» **Data shown**:
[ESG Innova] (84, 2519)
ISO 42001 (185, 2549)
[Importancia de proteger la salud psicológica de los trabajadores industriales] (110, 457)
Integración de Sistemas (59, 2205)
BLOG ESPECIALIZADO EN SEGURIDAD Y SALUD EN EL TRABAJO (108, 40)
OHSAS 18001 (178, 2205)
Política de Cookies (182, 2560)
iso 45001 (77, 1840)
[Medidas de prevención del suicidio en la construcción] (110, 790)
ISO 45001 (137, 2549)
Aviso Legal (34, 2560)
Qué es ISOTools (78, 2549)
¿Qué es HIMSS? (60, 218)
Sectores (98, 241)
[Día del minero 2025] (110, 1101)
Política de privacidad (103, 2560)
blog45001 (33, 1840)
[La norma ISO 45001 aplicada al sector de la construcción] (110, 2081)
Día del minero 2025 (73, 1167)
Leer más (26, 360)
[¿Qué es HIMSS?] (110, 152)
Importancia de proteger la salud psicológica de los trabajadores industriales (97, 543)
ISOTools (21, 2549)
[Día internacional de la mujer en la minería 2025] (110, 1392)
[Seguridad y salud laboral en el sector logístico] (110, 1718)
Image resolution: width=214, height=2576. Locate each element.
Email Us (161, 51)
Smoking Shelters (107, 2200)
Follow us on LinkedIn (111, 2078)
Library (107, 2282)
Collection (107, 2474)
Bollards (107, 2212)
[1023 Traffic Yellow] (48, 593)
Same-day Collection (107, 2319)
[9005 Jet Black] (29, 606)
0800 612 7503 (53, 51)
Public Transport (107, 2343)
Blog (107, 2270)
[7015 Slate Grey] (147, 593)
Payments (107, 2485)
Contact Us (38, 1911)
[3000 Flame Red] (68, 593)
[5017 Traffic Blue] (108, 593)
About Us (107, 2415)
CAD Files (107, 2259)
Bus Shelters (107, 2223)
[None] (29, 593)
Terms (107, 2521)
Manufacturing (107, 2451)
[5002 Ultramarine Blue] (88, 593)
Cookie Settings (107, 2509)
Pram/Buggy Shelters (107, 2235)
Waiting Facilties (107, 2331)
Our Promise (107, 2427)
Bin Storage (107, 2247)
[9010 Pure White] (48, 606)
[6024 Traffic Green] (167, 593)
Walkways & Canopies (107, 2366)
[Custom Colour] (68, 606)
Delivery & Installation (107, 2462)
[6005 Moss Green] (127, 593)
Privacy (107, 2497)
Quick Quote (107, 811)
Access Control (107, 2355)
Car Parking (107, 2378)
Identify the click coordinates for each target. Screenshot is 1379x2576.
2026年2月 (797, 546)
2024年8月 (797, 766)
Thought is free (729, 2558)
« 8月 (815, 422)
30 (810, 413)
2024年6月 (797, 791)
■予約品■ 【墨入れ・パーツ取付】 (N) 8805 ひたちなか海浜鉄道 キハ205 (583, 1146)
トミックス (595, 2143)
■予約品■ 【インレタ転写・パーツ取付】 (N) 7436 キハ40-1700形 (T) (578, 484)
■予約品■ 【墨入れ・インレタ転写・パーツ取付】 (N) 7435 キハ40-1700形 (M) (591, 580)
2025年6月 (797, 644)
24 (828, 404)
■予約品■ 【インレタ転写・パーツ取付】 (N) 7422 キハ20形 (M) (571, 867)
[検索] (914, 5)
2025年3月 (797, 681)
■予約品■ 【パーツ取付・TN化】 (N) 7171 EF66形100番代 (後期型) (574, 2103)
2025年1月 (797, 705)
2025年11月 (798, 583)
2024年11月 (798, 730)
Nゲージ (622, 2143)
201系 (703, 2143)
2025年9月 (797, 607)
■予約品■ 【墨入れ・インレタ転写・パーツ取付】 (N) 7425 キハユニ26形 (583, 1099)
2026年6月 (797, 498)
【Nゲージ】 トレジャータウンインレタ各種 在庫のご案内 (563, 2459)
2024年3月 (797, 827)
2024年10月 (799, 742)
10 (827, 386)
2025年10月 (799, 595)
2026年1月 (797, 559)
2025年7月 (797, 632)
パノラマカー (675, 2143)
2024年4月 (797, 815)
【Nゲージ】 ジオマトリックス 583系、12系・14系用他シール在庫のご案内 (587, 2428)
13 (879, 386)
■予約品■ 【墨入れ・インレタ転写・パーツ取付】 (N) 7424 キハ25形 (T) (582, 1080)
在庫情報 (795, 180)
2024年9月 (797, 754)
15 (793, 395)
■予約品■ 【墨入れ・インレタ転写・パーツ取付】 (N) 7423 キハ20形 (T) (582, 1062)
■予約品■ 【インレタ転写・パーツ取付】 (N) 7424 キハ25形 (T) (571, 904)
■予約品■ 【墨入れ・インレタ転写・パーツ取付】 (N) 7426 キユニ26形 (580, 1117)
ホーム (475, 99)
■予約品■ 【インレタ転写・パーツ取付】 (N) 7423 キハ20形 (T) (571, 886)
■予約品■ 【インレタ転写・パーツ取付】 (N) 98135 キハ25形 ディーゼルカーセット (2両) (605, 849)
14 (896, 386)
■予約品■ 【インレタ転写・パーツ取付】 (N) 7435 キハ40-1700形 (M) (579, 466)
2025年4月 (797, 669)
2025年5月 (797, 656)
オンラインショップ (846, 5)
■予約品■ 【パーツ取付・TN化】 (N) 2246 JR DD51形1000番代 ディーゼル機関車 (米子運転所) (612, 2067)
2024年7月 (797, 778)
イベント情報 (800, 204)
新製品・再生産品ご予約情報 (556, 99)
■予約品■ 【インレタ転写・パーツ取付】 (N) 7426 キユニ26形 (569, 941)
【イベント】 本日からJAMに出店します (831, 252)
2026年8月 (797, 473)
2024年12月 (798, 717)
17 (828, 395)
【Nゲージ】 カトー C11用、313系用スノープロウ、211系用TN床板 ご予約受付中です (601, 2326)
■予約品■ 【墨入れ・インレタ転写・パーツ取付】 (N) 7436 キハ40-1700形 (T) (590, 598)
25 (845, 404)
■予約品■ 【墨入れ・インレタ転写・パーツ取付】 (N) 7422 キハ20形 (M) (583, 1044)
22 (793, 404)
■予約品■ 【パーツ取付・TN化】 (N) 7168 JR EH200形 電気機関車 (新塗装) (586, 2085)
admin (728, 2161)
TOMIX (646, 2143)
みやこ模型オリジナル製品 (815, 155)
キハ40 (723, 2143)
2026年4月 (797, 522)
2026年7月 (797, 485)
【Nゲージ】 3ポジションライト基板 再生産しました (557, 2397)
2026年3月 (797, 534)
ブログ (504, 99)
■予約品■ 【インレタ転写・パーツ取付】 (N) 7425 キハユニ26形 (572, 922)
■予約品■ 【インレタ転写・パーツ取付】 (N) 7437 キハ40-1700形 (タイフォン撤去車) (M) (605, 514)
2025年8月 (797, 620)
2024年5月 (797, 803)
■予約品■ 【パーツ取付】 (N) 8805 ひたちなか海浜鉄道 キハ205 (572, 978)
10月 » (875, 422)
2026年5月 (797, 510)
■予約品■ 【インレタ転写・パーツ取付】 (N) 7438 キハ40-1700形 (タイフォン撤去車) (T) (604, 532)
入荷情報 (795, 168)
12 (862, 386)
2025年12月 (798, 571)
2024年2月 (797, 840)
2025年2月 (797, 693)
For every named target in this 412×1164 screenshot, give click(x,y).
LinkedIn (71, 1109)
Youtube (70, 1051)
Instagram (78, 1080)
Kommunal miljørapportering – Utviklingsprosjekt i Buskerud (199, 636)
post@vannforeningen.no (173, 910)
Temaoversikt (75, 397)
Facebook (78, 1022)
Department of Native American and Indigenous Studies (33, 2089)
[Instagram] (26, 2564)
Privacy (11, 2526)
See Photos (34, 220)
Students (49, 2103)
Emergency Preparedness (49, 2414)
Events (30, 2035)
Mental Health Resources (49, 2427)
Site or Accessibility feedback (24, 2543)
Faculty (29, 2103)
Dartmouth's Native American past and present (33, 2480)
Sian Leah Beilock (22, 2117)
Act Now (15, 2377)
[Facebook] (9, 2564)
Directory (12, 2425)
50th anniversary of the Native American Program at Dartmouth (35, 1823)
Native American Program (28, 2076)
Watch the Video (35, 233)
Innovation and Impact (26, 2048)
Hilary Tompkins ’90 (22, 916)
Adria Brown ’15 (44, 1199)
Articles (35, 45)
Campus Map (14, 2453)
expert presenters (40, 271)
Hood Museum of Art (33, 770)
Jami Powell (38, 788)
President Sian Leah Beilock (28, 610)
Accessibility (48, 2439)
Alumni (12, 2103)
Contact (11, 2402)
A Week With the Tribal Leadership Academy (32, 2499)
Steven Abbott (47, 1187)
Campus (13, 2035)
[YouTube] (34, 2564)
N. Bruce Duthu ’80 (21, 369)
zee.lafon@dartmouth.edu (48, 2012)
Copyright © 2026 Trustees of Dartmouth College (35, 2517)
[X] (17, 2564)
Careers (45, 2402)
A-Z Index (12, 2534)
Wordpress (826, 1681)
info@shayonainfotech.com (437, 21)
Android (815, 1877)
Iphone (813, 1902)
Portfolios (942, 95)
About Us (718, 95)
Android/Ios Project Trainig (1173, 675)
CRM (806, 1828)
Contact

» **Problem requirements**: Here the output must be the lines above from the line with "2025年7月 (797, 632)" to the line with "Youtube (70, 1051)", both included, duplicated word for word and nothing else.

» **Answer box**:
2025年7月 (797, 632)
パノラマカー (675, 2143)
2024年4月 (797, 815)
【Nゲージ】 ジオマトリックス 583系、12系・14系用他シール在庫のご案内 (587, 2428)
13 (879, 386)
■予約品■ 【墨入れ・インレタ転写・パーツ取付】 (N) 7424 キハ25形 (T) (582, 1080)
在庫情報 (795, 180)
2024年9月 (797, 754)
15 (793, 395)
■予約品■ 【墨入れ・インレタ転写・パーツ取付】 (N) 7423 キハ20形 (T) (582, 1062)
■予約品■ 【インレタ転写・パーツ取付】 (N) 7424 キハ25形 (T) (571, 904)
■予約品■ 【墨入れ・インレタ転写・パーツ取付】 (N) 7426 キユニ26形 (580, 1117)
ホーム (475, 99)
■予約品■ 【インレタ転写・パーツ取付】 (N) 7423 キハ20形 (T) (571, 886)
■予約品■ 【インレタ転写・パーツ取付】 (N) 98135 キハ25形 ディーゼルカーセット (2両) (605, 849)
14 (896, 386)
■予約品■ 【インレタ転写・パーツ取付】 (N) 7435 キハ40-1700形 (M) (579, 466)
2025年4月 (797, 669)
2025年5月 (797, 656)
オンラインショップ (846, 5)
■予約品■ 【パーツ取付・TN化】 (N) 2246 JR DD51形1000番代 ディーゼル機関車 (米子運転所) (612, 2067)
2024年7月 (797, 778)
イベント情報 (800, 204)
新製品・再生産品ご予約情報 (556, 99)
■予約品■ 【インレタ転写・パーツ取付】 (N) 7426 キユニ26形 (569, 941)
【イベント】 本日からJAMに出店します (831, 252)
2026年8月 (797, 473)
2024年12月 (798, 717)
17 (828, 395)
【Nゲージ】 カトー C11用、313系用スノープロウ、211系用TN床板 ご予約受付中です (601, 2326)
■予約品■ 【墨入れ・インレタ転写・パーツ取付】 (N) 7436 キハ40-1700形 (T) (590, 598)
25 (845, 404)
■予約品■ 【墨入れ・インレタ転写・パーツ取付】 (N) 7422 キハ20形 (M) (583, 1044)
22 (793, 404)
■予約品■ 【パーツ取付・TN化】 (N) 7168 JR EH200形 電気機関車 (新塗装) (586, 2085)
admin (728, 2161)
TOMIX (646, 2143)
みやこ模型オリジナル製品 (815, 155)
キハ40 (723, 2143)
2026年4月 (797, 522)
2026年7月 (797, 485)
【Nゲージ】 3ポジションライト基板 再生産しました (557, 2397)
2026年3月 (797, 534)
ブログ (504, 99)
■予約品■ 【インレタ転写・パーツ取付】 (N) 7425 キハユニ26形 (572, 922)
■予約品■ 【インレタ転写・パーツ取付】 (N) 7437 キハ40-1700形 (タイフォン撤去車) (M) (605, 514)
2025年8月 (797, 620)
2024年5月 (797, 803)
■予約品■ 【パーツ取付】 (N) 8805 ひたちなか海浜鉄道 キハ205 (572, 978)
10月 » (875, 422)
2026年5月 (797, 510)
■予約品■ 【インレタ転写・パーツ取付】 (N) 7438 キハ40-1700形 (タイフォン撤去車) (T) (604, 532)
入荷情報 (795, 168)
12 (862, 386)
2025年12月 (798, 571)
2024年2月 (797, 840)
2025年2月 (797, 693)
For every named target in this 412×1164 screenshot, give click(x,y).
LinkedIn (71, 1109)
Youtube (70, 1051)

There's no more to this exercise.